Riverside Cemetery is Denver’s oldest cemetery, though not its first. Cemeteries in the Cheesman Park and Highlands neighborhoods were closed, and the bodies of those interred were moved to Riverside shortly after it opened in 1876. At the time it was a welcome alternative to the neglected and damaged cemeteries in the city, but now Riverside itself is dying. The short version is this: Riverside has not been watered since 2003. It’s one irony on top of another: a place devoted to the dead was designed to attract the living with its parklike setting of shade trees and flower beds next to a river, but research in the 1980s determined the cemetery did not actually have water rights to the nearby river and the tap was shut off for this 77-acre cemetery. This designated national historic district is located just two miles from downtown and partially in the industrial zone of Commerce City. Some of Denver’s earliest pioneers and most notable citizens who shaped the city and state lie here, as well as servicemen from the Civil War through the Gulf War, and various clusters of headstones devoted to different religious and ethnic groups are seen here. Rocky Mountain views to the west are visible from just about anywhere in the cemetery, and from other vantage points you will see the city’s skyline as you wander amongst the eerie and beautiful historic headstones.

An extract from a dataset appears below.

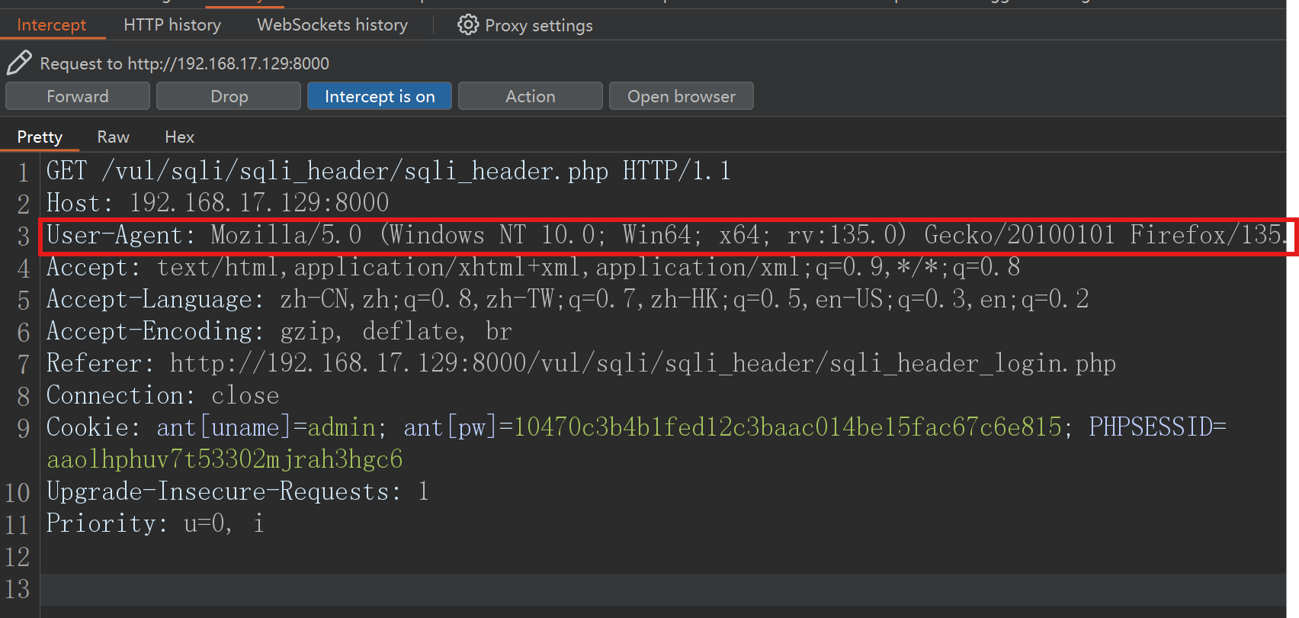Click the Host header value
This screenshot has width=1299, height=618.
(259, 203)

Note: All of the gravel pathways on this walk are roads, and cars do have access at all times too. Riverside Cemetery is open daily, 8 a.m.–5 p.m.

Walk Description

Begin the walk in front of the office, which is to the right of the gated entrance. (At the time of this writing, the Public Utilities Commission was trying to force the closure of Riverside’s historic entrance. Presumably there will be signs installed directing visitors to a new entrance if this effort was successful.) Volunteers generally staff the office on Tuesdays and Thursdays and the first Wednesday of every month. On the left side of the building is a small chapel with wooden pews and a stained glass window, and in the office are the original handwritten internment ledgers and maps. No matter where you are in the cemetery, the coal trains rumbling by and blowing their whistles are audible, but as you get deeper into the cemetery the sounds and industrial fumes seem to fade away.

The office and entrance area are part of the 12% of Riverside that actually lies within the Denver County limits, while the rest of the cemetery is part of Adams County.

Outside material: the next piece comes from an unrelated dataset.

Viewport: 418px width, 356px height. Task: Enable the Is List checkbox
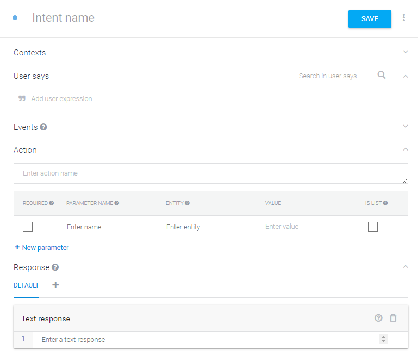pos(373,227)
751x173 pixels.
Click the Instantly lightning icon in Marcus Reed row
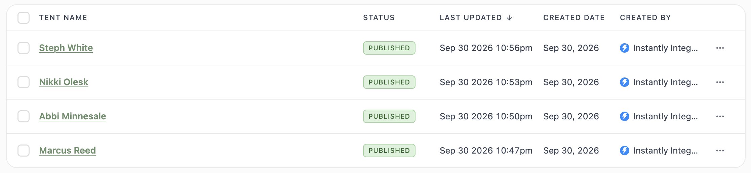(624, 151)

According to the Friends of Historic Riverside Cemetery, a nonprofit group of volunteers trying to help preserve the cemetery, of the 67,000 people buried at Riverside only about half have grave markers. Riverside was dedicated as a National Historic District in 1992.

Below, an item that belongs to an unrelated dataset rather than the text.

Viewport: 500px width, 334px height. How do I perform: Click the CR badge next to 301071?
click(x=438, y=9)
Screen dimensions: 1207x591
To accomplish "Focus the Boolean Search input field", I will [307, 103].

Walk around the left of the flagpole area while staying on the gravel footpath. You’ll see a small green marker with a white 36 painted on it to your left. Continue to follow the path as it curves left past green marker 35.

At the 19 marker, you will see the blue and white St. Michael’s Plot, erected in 1918. According to Annette L. Student in her excellent book, Denver’s Riverside Cemetery: Where History Lies, this plot is used for members of the Holy Transfiguration of Christ Orthodox Cathedral, which is located in nearby Globeville and was founded by Russian and Serbian immigrants.

Turn right and walk north so that St. Michael’s Plot is on your left.

Veer right again to walk between section 16 on the left and 15 on the right. (Note that St. Michael’s Plot was in the little 19 section and adjacent to the little 15 section, both of which have larger sections with the same number on the east side of this path.)

Make a hard left at the six-point intersection. To your right is a 2003 Colorado Confederate Veterans Memorial with flagpole.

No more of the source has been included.